- [Problem statement]: Print, exactly as written, the line containing "Where should I" and every line after it, ending with the final line of the data below.

- [Data excerpts]:
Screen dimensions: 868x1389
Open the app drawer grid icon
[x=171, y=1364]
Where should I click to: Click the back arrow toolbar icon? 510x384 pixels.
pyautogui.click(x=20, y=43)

- [Reply to the exercise]:
Where should I click to: Click the back arrow toolbar icon? 510x384 pixels.
pyautogui.click(x=20, y=43)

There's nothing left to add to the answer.